Aim:
Locate each line below that contains the word "width" and copy those lines, treating uppercase and lowercase as different.

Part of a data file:
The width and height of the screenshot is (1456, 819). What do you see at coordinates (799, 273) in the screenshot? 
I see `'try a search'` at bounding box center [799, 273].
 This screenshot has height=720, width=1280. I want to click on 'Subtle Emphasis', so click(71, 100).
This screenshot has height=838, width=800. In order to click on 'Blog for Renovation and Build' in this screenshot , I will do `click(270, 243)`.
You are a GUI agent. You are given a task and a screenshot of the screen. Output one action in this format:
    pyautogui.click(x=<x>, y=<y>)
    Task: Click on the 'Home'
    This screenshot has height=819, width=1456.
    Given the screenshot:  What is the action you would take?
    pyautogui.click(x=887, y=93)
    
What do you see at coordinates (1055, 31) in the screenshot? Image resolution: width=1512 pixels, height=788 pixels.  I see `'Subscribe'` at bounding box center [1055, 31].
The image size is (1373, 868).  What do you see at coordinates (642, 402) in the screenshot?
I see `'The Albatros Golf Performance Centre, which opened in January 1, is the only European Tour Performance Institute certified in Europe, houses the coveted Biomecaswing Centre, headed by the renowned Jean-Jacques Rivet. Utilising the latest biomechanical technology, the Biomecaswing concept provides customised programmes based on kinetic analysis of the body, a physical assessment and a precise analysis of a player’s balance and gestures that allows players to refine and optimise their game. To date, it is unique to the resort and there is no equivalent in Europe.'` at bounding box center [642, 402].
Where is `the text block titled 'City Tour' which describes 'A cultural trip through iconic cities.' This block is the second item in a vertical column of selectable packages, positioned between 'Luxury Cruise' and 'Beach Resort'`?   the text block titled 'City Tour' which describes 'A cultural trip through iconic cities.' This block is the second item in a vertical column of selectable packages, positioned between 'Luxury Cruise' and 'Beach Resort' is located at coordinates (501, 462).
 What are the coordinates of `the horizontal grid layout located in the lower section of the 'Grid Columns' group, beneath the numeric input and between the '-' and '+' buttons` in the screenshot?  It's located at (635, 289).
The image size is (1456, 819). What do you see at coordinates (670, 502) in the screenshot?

Solution for this exercise:
The width and height of the screenshot is (1456, 819). What do you see at coordinates (799, 273) in the screenshot? 
 This screenshot has height=720, width=1280. I want to click on 'Subtle Emphasis', so click(71, 100).
This screenshot has height=838, width=800. In order to click on 'Blog for Renovation and Build' in this screenshot , I will do `click(270, 243)`.
    This screenshot has height=819, width=1456.
What do you see at coordinates (1055, 31) in the screenshot? Image resolution: width=1512 pixels, height=788 pixels.  I see `'Subscribe'` at bounding box center [1055, 31].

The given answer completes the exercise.